Provided passage:
-- START --

Within the henge, there were also multiple pits filled with ritual deposits, but the most striking thing for me was that in the ditches on either side of the causeways, quern stones had been placed on their sides, so that they stood upright. Stones were placed on either side of the causeway, of which there were possibly four, oriented North, South, East and West, although the South entrance was subsequently destroyed. The deposits seem to have been placed, on separate occasions, but in the same place each time, in layers, perhaps during large gatherings, and by kin groups. Each time they gathered, they carried out ceremonies and a new stone was placed there; again on its side so that it stood upright, but above the buried layer of the previous celebrations.
Grain was an important part of their survival and the excavators of Etton discovered evidence that “cereal crops were both grown and processed within the immediate vicinity, perhaps within the enclosure.”
Datchet causeway. Example of how ditches were spaced.
When I read this for the first time, it immediately reminded me of my visit to Cumbria. and the importance of the stone circle in charging the wheat for the following growing season. The deposition of saddle querns, upright in the ditches, signalled for me the mental leap made by the Neolithic communities from ritual deposits of stones for wheat-grinding to standing stones. Wheat was such an important part of their survival that it stood to reason that the objects associated with grain processing should be held in such sacred esteem. I imagine, through the deposition of these stones, each family was both manifesting their food for the coming year but also giving something back to the Mother, in gratitude for feeding them; for taking care of them. And, as the quote above suggests, if the site was used for the processing of wheat, then corn rituals might well have been carried out in the centre too, creating what later became, the stone circles.
Knowth Basin.
In Knowth, there is the huge concave stone in one of the recesses within the burial mound. Burial mounds represent the womb of the Mother. Knowth is part of the Newgrange complex, where the sun enters the chamber at Midwinter, to light up the darkness within. Again the solar rays fertilising the Mother. The large concave stone is like a huge ceremonial saddle quern and may well symbolise the fertilising of the grain. A gift to the mother and holder of the ashes of people who may have been the ones who carried out the sacred ceremonies.
The carving inside the stone is interesting too: To me, it looks like an energetic representation of the solar rays fertilising the seed within the womb of Mother Earth.
Knowth Inner carving.
Of course, it may have had multiple meanings. As modern humans, we see symbols as representing things we only have understanding of ‘in the present’. We see things one-dimensionally. Our ancestors may have had access to knowledge we can only imagine, or re-learn, as we work in the energetic landscapes of the Mother.
The positioning of the saddle querns in the site in Etton also made me think of Mecca, where before Islam, tribal communities gathered there yearly. Each tribe had its own stone statue representing the energy of their tribe, their over-ruling deity, part of a circle of stones around the sacred site. Only with the coming of Islam was this practice destroyed and now only the ruling family have their ‘stone’, contained in the Kaaba. (Mecca had been a sacred site for many centuries, sacred to a triple goddess. One of these goddesses, Al-Uzzah, was a grain goddess).
Old Mecca.
As I was writing this, I found this very interesting article: https://www.hunebednieuwscafe.nl/2017/10/british-stone-circles-were-used-for-parties/ The article states: The research into the Ring of Brodgar also showed that each stone comes from a different part of the Orkney Islands. Apparently, each of the diverse groups of people brought its own stone and placed it in the monument. Remarkably, Professor Bayliss’ research also found evidence that people travelled to the Orkneys from as far away as Belgium. This fits very well with the idea of family groups/tribes having their quernstone in the circle.

-- END --

Extracted records:
-- START --

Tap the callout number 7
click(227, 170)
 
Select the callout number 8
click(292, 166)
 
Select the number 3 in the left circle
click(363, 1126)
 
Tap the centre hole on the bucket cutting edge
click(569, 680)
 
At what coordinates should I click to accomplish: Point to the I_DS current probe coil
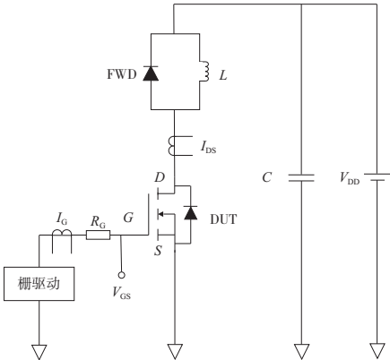point(173,142)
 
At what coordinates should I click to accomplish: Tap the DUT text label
point(221,218)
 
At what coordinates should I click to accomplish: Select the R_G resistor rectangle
point(98,236)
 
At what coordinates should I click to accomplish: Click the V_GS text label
point(121,294)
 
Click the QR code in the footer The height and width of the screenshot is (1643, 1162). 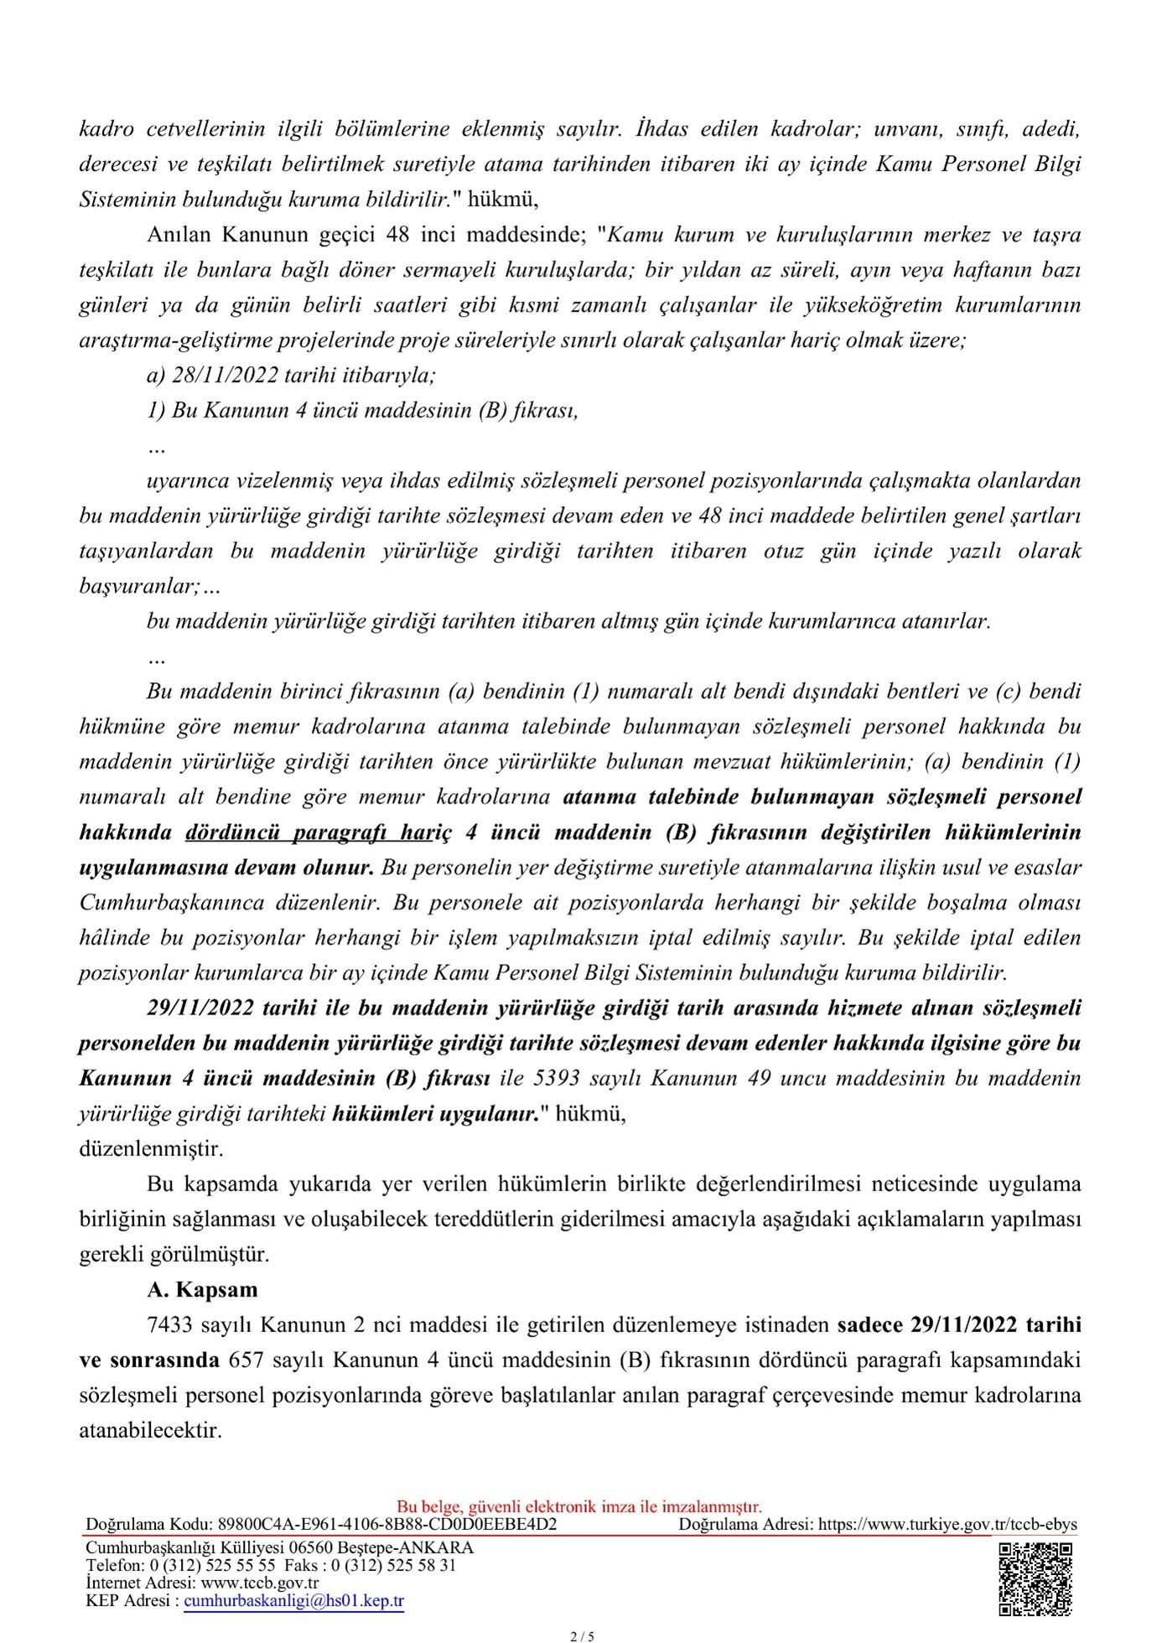click(1035, 1578)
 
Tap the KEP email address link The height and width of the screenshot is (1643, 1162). click(293, 1600)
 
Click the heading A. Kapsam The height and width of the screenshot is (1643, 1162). click(202, 1289)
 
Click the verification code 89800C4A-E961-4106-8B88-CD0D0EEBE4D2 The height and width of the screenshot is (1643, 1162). click(386, 1524)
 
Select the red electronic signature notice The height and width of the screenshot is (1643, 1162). click(579, 1506)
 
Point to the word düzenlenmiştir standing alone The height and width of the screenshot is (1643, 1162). click(151, 1148)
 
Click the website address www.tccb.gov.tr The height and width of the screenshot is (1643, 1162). click(260, 1583)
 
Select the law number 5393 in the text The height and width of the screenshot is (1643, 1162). click(558, 1078)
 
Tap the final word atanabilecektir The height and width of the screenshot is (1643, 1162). click(151, 1430)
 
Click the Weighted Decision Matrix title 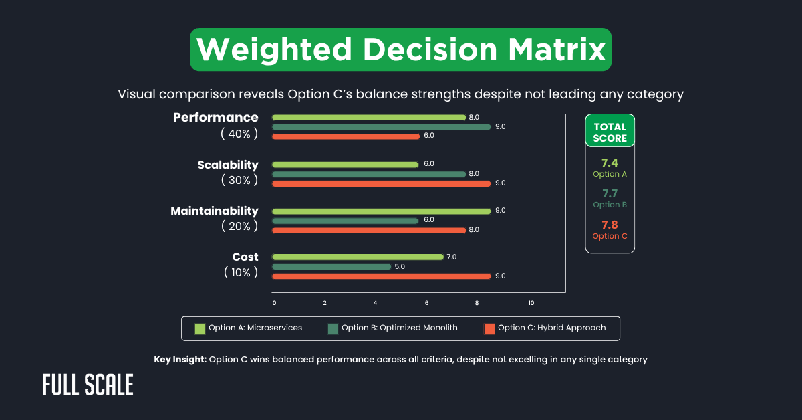pyautogui.click(x=400, y=49)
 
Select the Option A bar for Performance pyautogui.click(x=369, y=117)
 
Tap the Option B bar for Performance pyautogui.click(x=382, y=126)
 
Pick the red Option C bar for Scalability pyautogui.click(x=382, y=183)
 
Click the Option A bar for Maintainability pyautogui.click(x=382, y=211)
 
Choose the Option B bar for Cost pyautogui.click(x=331, y=266)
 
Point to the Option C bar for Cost pyautogui.click(x=382, y=276)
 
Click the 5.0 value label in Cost pyautogui.click(x=400, y=266)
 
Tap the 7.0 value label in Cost pyautogui.click(x=452, y=257)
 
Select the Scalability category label pyautogui.click(x=228, y=165)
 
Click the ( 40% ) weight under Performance pyautogui.click(x=239, y=134)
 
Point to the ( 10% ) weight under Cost pyautogui.click(x=239, y=272)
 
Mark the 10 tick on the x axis pyautogui.click(x=531, y=303)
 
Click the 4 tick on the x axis pyautogui.click(x=376, y=303)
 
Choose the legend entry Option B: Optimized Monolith pyautogui.click(x=392, y=328)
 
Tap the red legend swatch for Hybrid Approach pyautogui.click(x=489, y=328)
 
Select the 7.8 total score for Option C pyautogui.click(x=610, y=224)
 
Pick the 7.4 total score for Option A pyautogui.click(x=610, y=163)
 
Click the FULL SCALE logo pyautogui.click(x=88, y=385)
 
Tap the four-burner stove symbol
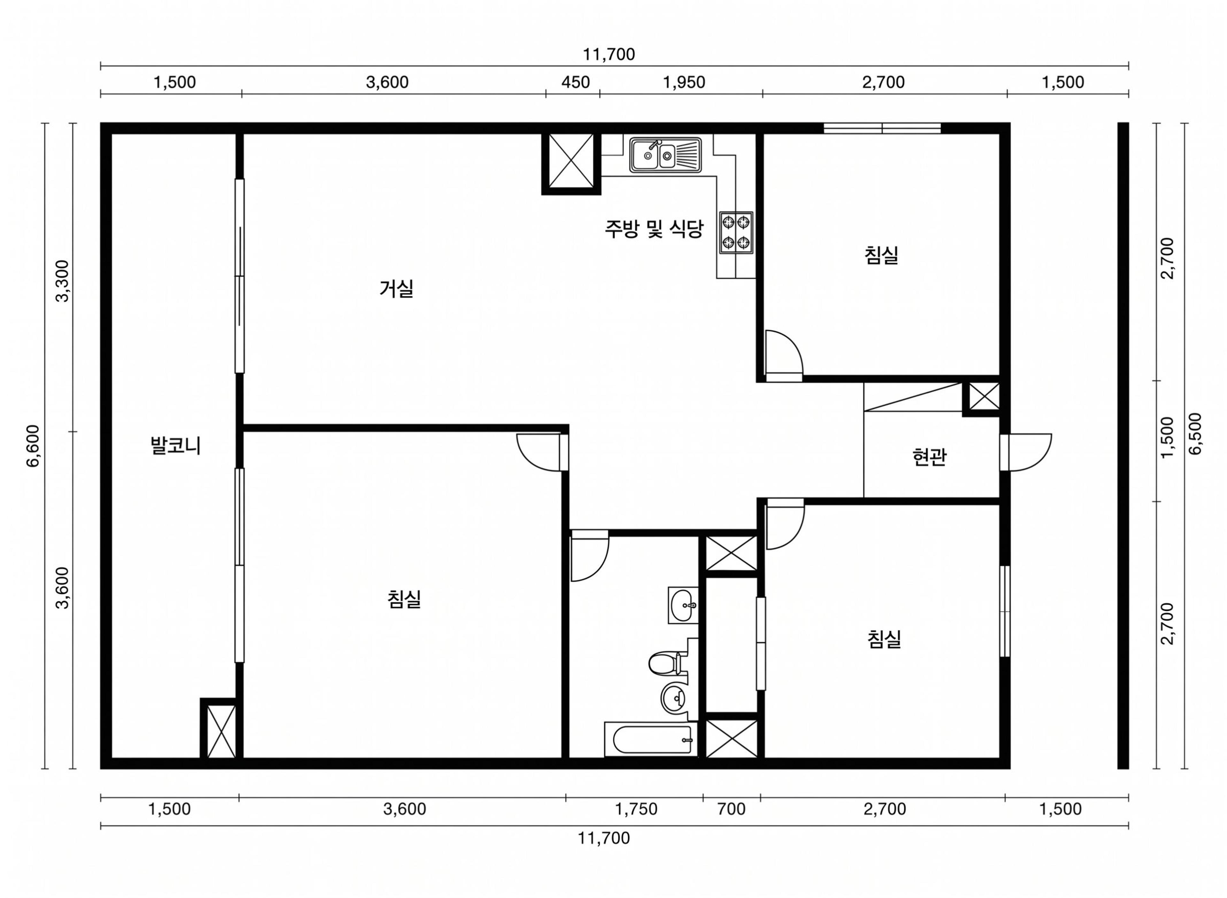[736, 232]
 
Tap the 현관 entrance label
[929, 457]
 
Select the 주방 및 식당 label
[654, 229]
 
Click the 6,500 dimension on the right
[1195, 434]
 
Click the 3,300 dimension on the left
[63, 281]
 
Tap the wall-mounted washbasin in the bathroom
[683, 605]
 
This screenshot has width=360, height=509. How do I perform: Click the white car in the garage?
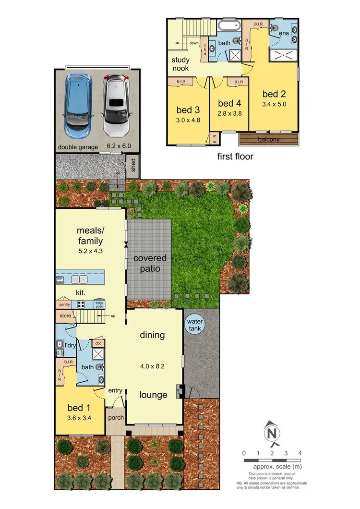pyautogui.click(x=116, y=104)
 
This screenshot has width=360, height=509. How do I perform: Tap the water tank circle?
pyautogui.click(x=195, y=324)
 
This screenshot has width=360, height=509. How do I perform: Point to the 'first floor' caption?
pyautogui.click(x=235, y=156)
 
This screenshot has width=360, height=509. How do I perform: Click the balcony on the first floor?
pyautogui.click(x=269, y=140)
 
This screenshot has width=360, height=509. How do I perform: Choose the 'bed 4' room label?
pyautogui.click(x=229, y=104)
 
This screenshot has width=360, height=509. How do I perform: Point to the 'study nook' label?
pyautogui.click(x=180, y=64)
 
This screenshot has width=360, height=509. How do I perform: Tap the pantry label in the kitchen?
pyautogui.click(x=65, y=304)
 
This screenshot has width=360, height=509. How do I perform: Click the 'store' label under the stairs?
pyautogui.click(x=65, y=316)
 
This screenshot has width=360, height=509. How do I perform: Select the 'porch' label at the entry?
pyautogui.click(x=115, y=418)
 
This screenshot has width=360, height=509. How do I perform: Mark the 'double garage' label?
pyautogui.click(x=78, y=147)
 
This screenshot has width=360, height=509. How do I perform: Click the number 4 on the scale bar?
pyautogui.click(x=300, y=453)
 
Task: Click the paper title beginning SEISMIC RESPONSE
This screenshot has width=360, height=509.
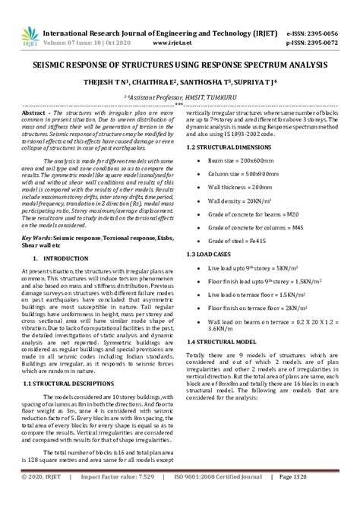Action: click(180, 67)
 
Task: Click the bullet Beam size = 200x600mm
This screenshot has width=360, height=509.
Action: click(238, 162)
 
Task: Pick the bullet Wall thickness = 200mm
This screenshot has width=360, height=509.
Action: click(241, 186)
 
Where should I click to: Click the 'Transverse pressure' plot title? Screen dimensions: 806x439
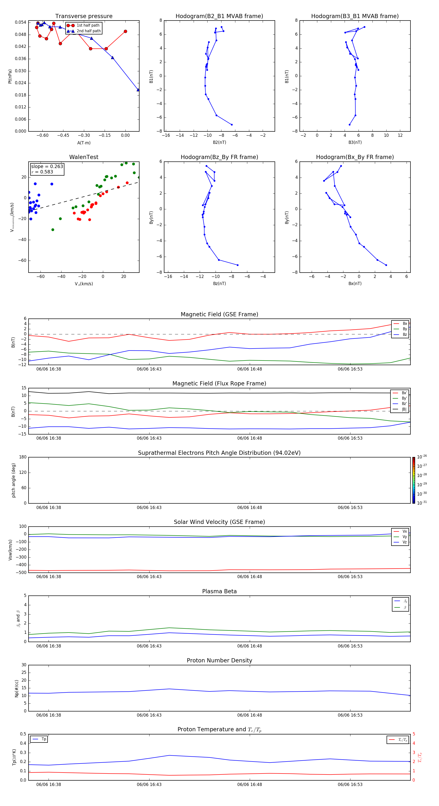[x=84, y=16]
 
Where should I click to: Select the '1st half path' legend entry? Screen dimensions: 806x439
[x=88, y=25]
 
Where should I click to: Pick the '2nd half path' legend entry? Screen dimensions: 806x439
[x=89, y=31]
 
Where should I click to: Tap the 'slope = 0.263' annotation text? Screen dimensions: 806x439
[x=47, y=167]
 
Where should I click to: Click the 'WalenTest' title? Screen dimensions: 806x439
[x=84, y=157]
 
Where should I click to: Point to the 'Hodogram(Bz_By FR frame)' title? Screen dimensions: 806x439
[x=219, y=157]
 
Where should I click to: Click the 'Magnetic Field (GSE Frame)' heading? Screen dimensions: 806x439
[x=219, y=314]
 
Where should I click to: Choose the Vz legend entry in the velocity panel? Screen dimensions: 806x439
[x=404, y=542]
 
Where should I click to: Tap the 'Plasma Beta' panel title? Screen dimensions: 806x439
[x=219, y=591]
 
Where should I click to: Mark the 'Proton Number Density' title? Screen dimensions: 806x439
[x=219, y=660]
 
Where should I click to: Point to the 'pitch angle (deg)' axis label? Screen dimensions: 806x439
[x=14, y=480]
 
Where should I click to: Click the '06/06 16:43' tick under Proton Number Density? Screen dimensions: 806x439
[x=149, y=715]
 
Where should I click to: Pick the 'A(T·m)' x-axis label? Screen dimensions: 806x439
[x=84, y=143]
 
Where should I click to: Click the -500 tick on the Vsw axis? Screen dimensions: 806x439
[x=21, y=573]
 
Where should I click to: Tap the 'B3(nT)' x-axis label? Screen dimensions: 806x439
[x=355, y=142]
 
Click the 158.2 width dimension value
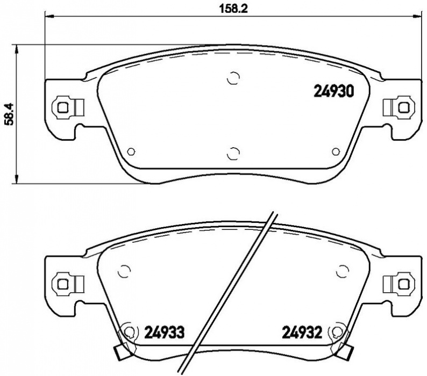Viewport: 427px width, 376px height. click(x=233, y=9)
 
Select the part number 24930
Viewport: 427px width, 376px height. click(x=334, y=91)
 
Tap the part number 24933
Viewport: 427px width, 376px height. click(x=164, y=332)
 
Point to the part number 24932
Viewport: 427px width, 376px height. click(x=302, y=332)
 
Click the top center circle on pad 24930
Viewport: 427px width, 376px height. click(x=233, y=78)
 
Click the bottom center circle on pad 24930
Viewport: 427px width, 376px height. click(x=233, y=154)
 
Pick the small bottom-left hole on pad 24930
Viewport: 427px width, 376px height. click(x=131, y=151)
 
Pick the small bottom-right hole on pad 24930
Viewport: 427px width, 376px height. click(x=336, y=151)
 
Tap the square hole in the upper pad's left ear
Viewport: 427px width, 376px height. click(x=63, y=108)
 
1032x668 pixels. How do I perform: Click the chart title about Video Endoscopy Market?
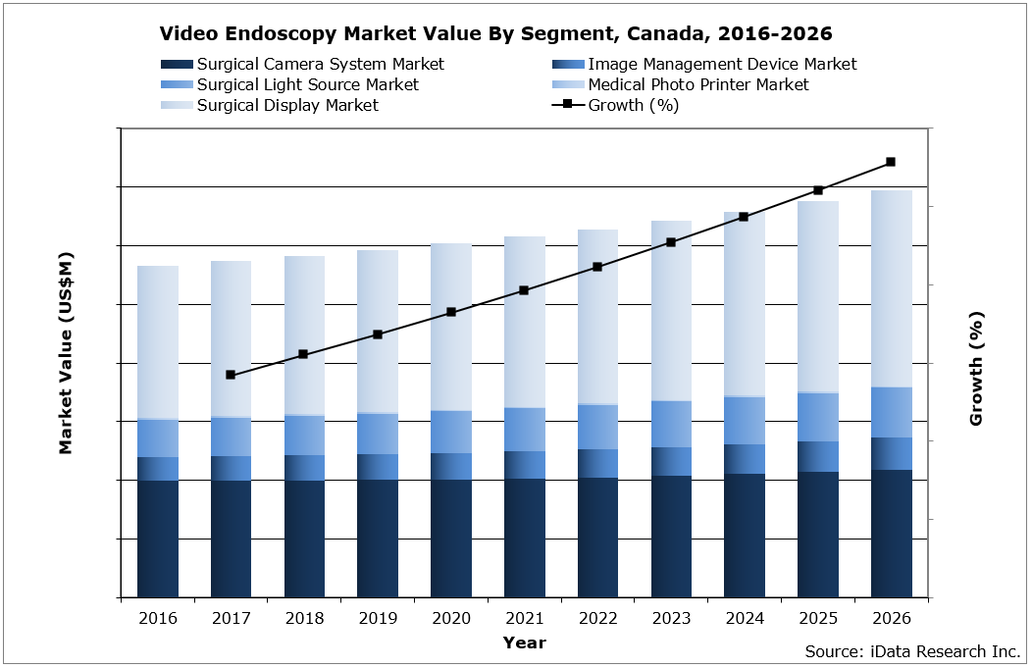click(495, 34)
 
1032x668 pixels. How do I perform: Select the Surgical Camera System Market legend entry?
click(320, 64)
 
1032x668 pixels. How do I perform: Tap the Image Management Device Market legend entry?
click(722, 64)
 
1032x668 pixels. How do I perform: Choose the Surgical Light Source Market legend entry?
click(307, 84)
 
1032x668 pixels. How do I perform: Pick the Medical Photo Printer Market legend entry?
click(697, 84)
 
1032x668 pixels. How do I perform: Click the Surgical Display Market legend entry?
click(287, 105)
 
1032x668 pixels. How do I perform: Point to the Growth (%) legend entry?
click(633, 105)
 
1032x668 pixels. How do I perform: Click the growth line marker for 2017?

-- END --

Tasks:
(a) In the passage on quern stones and stone circles, why does the writer think objects used for processing grain were held in sacred esteem?
(b) Pick up the piece on quern stones and stone circles after its final sentence and keep writing.

Per-task answers:
(a) The writer says wheat was so important to the survival of Neolithic communities that it stood to reason the objects associated with grain processing would be held in sacred esteem.

(b)
Many ancient Mother/Goddess sites were symbolic womb; places where, at certain times of the year, the energies of fertility were strongest. The midwinter ritual of the sun piercing the darkest recesses of burial mounds, and temples, were fertility processes: the male sun sending his fertilising principle into the dark womb of the Mother to activate the egg waiting there. These were no empty rituals, however. Our ancestors understood the active energies that revitalised the energy lines in the earth, that brought new vitality after the dark of winter, warming the earth; bringing new growth. Where energy flows, so too does life.
There are naturally powerful places on earth where the energy is palpable, such as volcanos, places where crystals have formed, and deep underground caves. Places too where elemental energies are strong: rivers, lakes, mountains, and forests. But energy is also built through ritual and intention. I have never been a ‘ritual’ worker. I never really understood the purpose of ritual except as a focus for creating and for intention. But, I recently had an experience in a Cathedral Church in Arundel where I saw the result of ritual actions on the energy of a place over time.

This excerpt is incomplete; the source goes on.